- Born: September 3, 1868 Paxton, Illinois, USA
- Died: August 22, 1929 (aged 60) Munich, Germany
- Education: Leander Clark College Yale University
- Occupation: Academic
- Spouse: Hannah Louise Cable
- Children: 2 daughters, 2 sons

= Edward Franklin Buchner =

Edward Franklin Buchner (1868–1929) was an American academic and scholar in education studies.

==Early life==
Edward Franklin Buchner was born on September 3, 1868, in Paxton, Illinois. He attended Leander Clark College and graduated from Yale University, where he received a PhD in 1893.

==Career==
Buchner was Professor of Education at the University of Alabama from 1903 to 1908. He became Professor of Education at Johns Hopkins University in 1908. He wrote research in education studies. In 1925, he helped create the master of education and doctor of education degrees at Johns Hopkins.

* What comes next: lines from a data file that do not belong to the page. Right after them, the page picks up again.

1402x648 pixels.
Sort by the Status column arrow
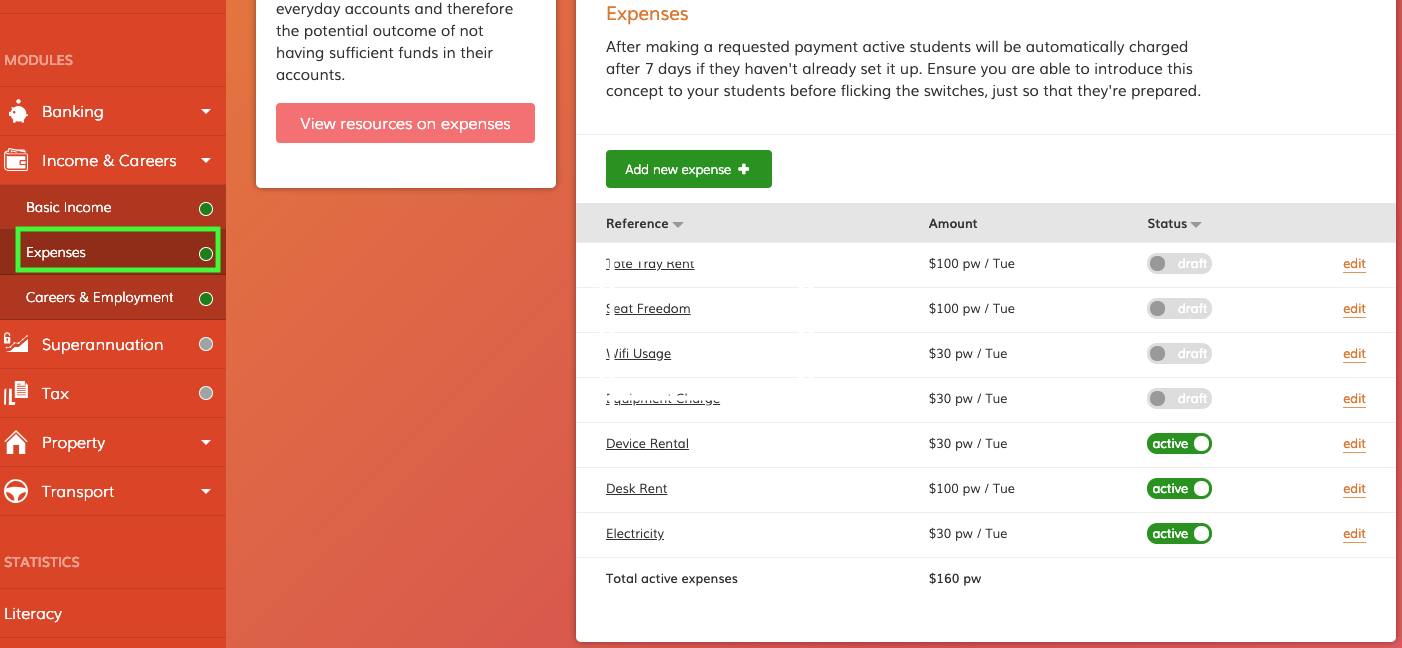tap(1196, 225)
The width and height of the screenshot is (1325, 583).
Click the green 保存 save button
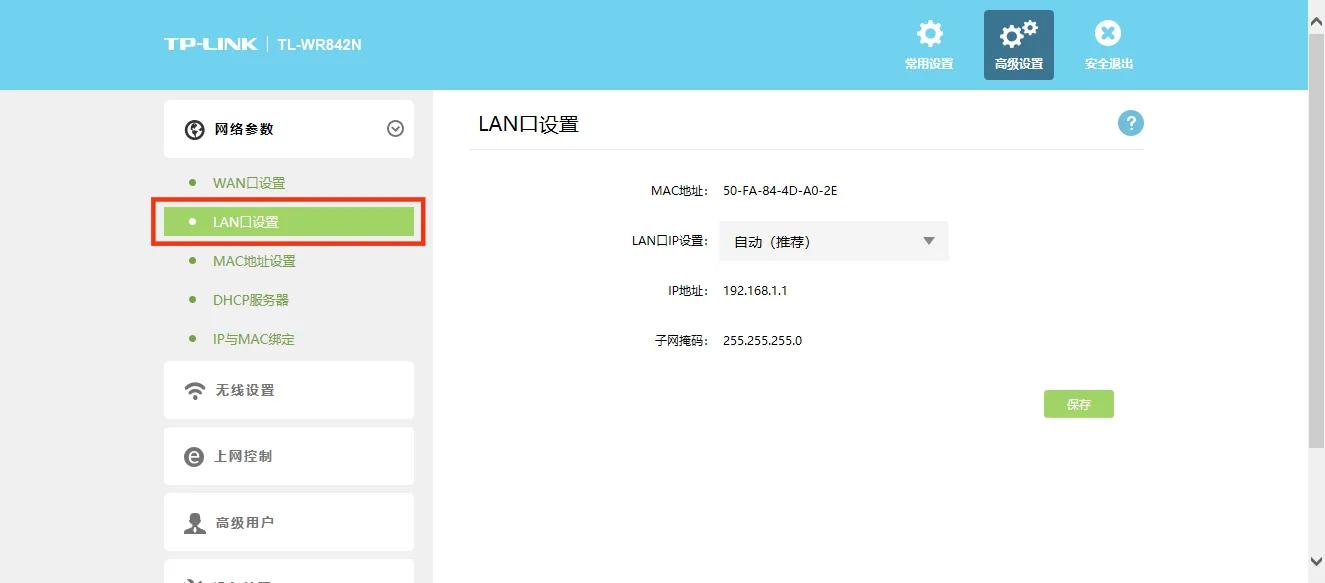[1078, 403]
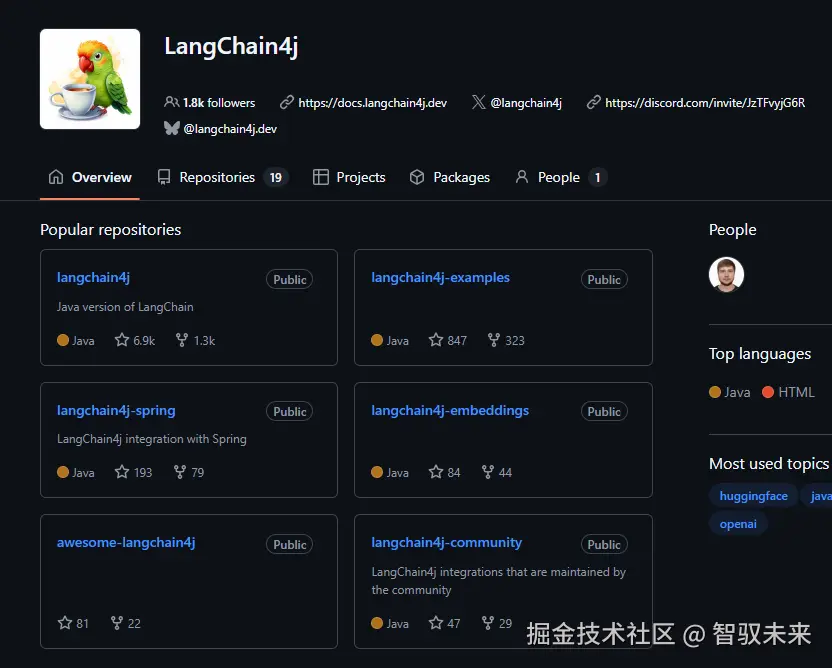Switch to the Repositories tab
Viewport: 832px width, 668px height.
[219, 177]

He wrote A Study of Kant's Psychology in 1893 and translated Immanuel Kant's 1803 Lecture-Notes on Pedagogy and published them in 1908.

Buchner served as the fourth president of the Southern Society for Philosophy and Psychology in 1911.

==Personal life==
Buchner married Hannah Louise Cable in 1898. They had two sons, Edward F. Buchner, Jr. and Mallory Buchner, and two daughters, Elizabeth Sanford Buchner and Margaret Louise Buchner.

==Death==
He died of heart disease on August 22, 1929, in Munich, Germany.